Lines of data
● ● ● ●

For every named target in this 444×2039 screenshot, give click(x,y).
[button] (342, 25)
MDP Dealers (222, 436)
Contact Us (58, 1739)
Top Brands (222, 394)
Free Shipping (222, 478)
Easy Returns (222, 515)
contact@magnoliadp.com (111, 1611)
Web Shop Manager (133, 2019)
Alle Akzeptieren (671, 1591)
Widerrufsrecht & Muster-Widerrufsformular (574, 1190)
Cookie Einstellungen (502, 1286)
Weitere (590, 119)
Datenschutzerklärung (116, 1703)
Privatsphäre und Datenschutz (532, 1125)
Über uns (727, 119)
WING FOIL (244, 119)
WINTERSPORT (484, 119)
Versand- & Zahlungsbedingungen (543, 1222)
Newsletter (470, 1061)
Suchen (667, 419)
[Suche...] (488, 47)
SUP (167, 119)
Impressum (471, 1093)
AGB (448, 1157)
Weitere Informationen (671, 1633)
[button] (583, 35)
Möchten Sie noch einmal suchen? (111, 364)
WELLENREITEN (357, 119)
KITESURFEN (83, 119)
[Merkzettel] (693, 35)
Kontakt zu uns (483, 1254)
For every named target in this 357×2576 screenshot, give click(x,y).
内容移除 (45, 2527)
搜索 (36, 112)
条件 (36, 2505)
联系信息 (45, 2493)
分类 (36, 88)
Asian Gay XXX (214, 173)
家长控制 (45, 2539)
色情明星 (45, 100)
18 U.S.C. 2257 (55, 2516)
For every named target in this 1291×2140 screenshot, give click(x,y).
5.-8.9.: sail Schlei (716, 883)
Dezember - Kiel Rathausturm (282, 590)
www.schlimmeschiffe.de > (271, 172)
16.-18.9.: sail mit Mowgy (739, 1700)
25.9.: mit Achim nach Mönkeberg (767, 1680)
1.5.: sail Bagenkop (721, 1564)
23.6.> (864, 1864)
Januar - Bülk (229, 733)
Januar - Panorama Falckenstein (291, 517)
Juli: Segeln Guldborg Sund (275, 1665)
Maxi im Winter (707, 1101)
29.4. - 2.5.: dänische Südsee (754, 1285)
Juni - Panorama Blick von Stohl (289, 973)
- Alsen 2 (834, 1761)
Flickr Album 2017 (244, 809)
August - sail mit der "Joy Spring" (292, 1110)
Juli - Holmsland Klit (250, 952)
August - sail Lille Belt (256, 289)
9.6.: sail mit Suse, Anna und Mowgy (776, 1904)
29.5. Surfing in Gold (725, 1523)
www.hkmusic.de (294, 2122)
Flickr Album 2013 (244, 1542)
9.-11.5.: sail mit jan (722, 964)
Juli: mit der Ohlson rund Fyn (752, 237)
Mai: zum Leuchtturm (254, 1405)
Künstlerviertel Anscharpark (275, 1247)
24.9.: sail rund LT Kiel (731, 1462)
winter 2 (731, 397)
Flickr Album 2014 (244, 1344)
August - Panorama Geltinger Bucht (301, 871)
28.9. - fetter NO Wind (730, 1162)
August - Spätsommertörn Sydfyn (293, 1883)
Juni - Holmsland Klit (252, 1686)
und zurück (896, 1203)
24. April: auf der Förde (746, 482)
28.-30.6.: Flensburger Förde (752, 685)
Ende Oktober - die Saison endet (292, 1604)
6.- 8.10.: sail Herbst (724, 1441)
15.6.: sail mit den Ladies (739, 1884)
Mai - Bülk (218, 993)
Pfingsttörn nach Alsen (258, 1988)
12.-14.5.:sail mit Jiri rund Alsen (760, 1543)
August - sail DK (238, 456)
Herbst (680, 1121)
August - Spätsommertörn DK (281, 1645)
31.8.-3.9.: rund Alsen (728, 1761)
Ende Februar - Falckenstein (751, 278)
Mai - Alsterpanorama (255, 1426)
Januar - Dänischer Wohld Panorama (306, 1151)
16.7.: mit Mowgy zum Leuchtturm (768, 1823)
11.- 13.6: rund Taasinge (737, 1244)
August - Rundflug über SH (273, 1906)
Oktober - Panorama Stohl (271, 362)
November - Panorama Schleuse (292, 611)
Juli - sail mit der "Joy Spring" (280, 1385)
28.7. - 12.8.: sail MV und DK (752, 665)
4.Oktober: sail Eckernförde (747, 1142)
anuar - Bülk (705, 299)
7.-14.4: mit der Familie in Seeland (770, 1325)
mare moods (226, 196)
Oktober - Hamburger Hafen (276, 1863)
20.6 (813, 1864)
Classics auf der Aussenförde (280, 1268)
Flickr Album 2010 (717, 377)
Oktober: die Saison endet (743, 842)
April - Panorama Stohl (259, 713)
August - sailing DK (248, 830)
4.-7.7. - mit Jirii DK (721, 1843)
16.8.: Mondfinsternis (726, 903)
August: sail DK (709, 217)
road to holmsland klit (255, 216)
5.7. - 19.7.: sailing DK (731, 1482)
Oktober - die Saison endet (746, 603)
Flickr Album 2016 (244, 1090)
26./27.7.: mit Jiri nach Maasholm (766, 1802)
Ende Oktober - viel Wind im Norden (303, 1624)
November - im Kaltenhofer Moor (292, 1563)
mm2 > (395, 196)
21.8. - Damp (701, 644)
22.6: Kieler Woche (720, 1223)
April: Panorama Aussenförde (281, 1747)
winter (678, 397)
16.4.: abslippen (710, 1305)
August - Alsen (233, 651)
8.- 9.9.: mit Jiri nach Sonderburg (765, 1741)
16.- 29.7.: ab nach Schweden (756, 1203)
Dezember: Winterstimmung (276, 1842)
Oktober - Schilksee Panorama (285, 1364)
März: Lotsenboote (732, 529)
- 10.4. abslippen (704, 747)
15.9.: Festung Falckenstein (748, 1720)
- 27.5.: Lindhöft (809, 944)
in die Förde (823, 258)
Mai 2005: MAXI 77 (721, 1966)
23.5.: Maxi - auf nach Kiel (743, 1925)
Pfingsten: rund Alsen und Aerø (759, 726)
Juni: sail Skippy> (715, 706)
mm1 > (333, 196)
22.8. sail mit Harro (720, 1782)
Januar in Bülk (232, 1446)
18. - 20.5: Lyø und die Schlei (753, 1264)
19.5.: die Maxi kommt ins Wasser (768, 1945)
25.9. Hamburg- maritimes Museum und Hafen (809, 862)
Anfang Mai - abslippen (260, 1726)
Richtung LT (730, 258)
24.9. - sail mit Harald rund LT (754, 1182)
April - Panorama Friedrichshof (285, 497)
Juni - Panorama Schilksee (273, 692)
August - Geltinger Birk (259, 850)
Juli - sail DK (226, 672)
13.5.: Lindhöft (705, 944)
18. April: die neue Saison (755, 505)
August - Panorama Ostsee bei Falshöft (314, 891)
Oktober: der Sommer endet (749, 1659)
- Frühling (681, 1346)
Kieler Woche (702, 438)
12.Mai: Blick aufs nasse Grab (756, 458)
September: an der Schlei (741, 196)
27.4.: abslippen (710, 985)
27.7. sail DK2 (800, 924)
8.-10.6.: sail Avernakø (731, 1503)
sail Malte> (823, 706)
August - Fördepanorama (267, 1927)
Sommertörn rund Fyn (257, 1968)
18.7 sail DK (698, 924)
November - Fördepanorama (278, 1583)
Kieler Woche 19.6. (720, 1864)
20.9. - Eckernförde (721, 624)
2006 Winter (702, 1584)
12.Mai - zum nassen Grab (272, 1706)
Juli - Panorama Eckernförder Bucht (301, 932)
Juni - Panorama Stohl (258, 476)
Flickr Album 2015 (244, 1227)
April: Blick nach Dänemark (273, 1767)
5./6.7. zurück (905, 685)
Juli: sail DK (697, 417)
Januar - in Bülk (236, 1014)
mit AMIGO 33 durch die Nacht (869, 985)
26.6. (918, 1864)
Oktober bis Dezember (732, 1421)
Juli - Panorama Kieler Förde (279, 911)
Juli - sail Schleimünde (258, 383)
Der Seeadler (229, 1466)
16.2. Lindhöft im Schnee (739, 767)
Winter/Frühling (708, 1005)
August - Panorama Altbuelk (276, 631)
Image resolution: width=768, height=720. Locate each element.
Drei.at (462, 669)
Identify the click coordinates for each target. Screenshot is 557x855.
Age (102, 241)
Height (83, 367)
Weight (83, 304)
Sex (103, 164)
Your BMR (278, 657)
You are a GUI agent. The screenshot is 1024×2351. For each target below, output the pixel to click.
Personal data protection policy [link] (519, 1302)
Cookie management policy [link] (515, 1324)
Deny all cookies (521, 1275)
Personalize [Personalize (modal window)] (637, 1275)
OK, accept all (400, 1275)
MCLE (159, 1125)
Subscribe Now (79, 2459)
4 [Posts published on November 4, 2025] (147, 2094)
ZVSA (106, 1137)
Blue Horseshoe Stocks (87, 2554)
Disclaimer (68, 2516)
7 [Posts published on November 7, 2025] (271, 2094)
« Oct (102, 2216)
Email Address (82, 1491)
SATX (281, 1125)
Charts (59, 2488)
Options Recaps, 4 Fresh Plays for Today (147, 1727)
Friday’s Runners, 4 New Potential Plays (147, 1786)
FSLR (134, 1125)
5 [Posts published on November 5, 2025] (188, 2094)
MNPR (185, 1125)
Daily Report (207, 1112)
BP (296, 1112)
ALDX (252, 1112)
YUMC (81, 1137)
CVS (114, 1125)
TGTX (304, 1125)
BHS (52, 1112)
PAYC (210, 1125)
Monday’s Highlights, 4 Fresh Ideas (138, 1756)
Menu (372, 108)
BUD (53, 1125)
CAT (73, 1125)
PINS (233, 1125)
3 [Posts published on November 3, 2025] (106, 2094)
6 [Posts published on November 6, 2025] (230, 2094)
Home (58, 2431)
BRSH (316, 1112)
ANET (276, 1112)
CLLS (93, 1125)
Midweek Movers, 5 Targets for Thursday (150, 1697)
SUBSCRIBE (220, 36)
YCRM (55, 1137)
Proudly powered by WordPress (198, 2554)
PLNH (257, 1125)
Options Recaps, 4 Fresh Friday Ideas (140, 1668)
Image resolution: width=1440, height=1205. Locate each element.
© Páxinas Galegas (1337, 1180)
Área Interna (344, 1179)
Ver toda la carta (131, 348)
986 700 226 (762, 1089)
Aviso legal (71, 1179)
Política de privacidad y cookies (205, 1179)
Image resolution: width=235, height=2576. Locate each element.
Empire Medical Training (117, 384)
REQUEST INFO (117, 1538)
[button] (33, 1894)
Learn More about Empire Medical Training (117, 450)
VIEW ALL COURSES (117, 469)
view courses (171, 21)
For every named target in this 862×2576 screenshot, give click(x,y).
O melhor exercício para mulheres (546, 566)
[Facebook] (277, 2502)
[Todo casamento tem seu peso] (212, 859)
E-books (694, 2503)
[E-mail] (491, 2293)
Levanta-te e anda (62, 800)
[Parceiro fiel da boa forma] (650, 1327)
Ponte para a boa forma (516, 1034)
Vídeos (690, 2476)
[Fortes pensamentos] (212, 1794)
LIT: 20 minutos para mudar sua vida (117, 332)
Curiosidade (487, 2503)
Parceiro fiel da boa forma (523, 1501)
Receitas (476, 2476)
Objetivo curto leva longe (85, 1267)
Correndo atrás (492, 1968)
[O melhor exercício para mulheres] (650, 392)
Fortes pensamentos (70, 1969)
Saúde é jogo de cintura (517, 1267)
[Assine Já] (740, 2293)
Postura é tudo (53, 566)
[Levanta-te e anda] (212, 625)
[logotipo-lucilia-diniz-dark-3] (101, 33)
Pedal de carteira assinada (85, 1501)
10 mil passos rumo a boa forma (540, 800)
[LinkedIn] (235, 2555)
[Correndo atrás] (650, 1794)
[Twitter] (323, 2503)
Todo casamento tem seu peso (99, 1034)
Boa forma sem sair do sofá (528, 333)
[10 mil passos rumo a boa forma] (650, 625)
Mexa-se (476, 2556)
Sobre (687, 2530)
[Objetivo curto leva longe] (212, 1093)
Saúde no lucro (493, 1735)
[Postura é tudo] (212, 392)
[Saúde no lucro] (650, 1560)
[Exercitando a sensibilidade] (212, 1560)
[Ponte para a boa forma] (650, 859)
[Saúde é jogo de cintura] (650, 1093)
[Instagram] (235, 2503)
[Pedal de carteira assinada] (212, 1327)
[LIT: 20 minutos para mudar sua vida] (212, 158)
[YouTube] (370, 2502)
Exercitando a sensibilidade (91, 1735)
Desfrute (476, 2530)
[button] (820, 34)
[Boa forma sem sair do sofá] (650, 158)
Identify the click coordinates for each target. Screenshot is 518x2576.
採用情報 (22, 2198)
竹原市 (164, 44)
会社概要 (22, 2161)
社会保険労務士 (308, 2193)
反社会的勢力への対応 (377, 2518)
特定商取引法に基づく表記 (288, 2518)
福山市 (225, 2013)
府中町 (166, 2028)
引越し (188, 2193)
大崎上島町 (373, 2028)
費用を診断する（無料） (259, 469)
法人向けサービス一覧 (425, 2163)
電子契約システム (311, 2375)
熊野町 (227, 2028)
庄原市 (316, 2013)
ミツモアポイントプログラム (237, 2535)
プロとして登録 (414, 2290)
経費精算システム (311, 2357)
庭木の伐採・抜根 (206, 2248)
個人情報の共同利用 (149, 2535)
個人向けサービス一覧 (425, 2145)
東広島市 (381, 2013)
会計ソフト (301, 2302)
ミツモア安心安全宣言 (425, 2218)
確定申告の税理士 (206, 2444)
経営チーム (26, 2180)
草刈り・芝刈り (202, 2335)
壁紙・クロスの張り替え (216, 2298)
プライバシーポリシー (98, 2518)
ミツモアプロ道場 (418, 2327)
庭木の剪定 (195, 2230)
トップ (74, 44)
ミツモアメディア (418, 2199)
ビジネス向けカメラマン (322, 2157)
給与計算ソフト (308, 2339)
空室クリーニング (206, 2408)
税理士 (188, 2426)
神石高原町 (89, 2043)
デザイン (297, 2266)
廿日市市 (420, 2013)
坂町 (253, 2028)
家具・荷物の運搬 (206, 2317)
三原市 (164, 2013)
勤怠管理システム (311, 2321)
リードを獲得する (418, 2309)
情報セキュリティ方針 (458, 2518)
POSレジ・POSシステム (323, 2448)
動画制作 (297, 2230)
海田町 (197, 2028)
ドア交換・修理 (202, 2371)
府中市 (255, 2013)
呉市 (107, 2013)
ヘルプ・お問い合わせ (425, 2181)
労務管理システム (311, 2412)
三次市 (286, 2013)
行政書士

● ● ● ●

Starting with the line with "Classics auf der Aussenförde (280, 1268)" and going on through the line with "mm1 > (333, 196)", write those lines out again, substituting "October" for "Oktober" and leaving everything else as it stands.

**RESULT**:
Classics auf der Aussenförde (280, 1268)
Flickr Album 2010 (717, 377)
October: die Saison endet (743, 842)
April - Panorama Stohl (259, 713)
August - sailing DK (248, 830)
4.-7.7. - mit Jirii DK (721, 1843)
16.8.: Mondfinsternis (726, 903)
August: sail DK (709, 217)
road to holmsland klit (255, 216)
5.7. - 19.7.: sailing DK (731, 1482)
October - die Saison endet (746, 603)
Flickr Album 2016 (244, 1090)
26./27.7.: mit Jiri nach Maasholm (766, 1802)
Ende October - viel Wind im Norden (303, 1624)
November - im Kaltenhofer Moor (292, 1563)
mm2 > (395, 196)
21.8. - Damp (701, 644)
22.6: Kieler Woche (720, 1223)
April: Panorama Aussenförde (281, 1747)
winter (678, 397)
16.4.: abslippen (710, 1305)
August - Alsen (233, 651)
8.- 9.9.: mit Jiri nach Sonderburg (765, 1741)
16.- 29.7.: ab nach Schweden (756, 1203)
Dezember: Winterstimmung (276, 1842)
October - Schilksee Panorama (285, 1364)
März: Lotsenboote (732, 529)
- 10.4. abslippen (704, 747)
15.9.: Festung Falckenstein (748, 1720)
- 27.5.: Lindhöft (809, 944)
in die Förde (823, 258)
Mai 2005: MAXI 77 (721, 1966)
23.5.: Maxi - auf nach Kiel (743, 1925)
Pfingsten: rund Alsen und Aerø (759, 726)
Juni: sail Skippy> (715, 706)
mm1 > (333, 196)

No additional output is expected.